Only the number is needed: how many lines of the entries below contain the word "will".

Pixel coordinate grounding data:
════

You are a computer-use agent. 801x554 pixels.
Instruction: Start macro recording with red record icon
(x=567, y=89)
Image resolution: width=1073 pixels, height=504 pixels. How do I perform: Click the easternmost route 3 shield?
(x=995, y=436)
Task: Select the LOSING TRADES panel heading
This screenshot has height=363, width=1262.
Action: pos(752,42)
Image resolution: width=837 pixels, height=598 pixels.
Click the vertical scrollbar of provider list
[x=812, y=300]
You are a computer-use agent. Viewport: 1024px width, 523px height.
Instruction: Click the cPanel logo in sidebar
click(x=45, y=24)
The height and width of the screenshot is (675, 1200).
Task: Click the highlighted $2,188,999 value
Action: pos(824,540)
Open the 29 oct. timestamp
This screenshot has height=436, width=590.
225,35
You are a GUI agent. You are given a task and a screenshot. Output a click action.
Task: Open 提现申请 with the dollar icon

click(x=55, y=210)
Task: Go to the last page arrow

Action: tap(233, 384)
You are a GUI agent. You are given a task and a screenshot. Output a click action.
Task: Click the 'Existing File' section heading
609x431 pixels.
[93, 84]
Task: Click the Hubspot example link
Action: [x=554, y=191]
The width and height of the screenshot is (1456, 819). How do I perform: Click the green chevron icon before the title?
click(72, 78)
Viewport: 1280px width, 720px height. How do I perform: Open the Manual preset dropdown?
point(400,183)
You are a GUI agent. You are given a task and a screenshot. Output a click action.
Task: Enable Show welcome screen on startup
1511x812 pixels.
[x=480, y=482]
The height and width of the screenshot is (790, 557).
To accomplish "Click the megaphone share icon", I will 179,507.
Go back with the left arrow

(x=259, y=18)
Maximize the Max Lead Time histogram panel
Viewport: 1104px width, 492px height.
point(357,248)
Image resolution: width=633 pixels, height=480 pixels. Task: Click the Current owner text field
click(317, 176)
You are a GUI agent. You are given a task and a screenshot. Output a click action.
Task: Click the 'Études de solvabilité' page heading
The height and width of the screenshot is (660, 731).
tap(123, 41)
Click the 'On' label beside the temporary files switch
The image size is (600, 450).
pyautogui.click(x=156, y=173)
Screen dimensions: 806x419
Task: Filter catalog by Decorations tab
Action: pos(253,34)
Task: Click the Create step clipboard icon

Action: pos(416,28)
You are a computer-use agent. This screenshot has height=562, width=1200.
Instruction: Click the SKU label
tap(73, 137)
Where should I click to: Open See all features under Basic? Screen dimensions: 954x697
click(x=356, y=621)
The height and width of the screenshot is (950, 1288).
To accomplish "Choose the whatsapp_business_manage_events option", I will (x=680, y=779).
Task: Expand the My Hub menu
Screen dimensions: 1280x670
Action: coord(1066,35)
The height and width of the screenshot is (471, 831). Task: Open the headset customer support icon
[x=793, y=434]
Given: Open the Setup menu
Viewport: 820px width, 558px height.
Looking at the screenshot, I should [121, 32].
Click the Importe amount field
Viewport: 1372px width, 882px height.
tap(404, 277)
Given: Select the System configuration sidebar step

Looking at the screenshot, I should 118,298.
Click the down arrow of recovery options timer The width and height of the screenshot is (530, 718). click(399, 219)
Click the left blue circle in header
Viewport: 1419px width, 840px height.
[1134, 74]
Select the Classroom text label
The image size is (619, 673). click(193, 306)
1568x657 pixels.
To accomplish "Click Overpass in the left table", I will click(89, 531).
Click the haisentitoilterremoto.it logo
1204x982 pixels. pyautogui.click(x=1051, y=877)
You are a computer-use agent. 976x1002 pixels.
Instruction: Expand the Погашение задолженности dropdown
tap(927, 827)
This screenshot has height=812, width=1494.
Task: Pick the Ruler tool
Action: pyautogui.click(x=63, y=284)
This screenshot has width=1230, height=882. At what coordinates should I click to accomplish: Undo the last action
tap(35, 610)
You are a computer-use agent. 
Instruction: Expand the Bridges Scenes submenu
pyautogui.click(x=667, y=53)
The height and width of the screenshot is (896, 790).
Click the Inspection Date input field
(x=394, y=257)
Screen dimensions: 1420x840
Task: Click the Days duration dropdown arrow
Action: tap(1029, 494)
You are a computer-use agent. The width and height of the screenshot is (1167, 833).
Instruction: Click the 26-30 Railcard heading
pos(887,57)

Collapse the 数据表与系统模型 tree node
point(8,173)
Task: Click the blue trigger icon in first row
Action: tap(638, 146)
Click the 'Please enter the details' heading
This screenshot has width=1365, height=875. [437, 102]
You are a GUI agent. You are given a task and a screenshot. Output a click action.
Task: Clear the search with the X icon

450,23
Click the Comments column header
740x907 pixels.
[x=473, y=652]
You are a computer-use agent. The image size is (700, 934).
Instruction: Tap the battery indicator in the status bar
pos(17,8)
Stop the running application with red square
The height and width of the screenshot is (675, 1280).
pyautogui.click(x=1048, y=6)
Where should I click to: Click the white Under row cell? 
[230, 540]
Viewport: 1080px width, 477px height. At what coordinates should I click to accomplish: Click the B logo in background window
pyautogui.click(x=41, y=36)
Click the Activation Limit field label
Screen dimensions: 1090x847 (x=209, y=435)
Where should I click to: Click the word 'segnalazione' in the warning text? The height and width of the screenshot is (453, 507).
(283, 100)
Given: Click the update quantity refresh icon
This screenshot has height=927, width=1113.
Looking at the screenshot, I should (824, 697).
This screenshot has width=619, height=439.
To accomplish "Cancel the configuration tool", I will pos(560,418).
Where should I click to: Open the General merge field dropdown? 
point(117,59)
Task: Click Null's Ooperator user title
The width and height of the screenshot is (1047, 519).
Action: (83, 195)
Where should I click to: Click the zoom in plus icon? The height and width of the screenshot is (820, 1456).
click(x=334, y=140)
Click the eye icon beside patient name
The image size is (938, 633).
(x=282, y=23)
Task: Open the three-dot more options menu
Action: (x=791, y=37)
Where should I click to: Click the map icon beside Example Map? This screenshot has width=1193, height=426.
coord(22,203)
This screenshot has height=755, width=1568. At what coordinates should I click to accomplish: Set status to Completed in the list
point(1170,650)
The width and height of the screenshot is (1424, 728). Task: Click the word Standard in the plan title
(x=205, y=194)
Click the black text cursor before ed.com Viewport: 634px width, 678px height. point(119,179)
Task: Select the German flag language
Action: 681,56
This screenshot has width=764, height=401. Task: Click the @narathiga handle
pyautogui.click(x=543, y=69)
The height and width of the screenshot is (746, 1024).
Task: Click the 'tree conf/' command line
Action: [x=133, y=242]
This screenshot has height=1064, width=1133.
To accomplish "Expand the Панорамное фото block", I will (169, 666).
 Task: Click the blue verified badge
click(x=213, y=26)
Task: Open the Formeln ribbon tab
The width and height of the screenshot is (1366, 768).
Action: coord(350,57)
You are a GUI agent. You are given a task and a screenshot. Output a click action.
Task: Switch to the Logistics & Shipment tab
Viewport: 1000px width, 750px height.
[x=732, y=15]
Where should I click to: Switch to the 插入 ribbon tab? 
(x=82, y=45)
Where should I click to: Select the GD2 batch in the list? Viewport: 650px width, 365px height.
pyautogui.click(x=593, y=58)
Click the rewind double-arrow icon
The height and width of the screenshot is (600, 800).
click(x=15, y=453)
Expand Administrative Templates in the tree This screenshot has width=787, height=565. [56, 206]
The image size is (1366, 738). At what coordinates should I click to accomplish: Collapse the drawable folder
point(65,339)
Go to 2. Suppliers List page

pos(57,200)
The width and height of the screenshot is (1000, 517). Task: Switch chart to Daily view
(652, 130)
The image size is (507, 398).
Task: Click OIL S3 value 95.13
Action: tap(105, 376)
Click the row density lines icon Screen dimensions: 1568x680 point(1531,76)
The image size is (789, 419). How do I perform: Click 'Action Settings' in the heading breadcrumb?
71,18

════

**Result of the exercise**
5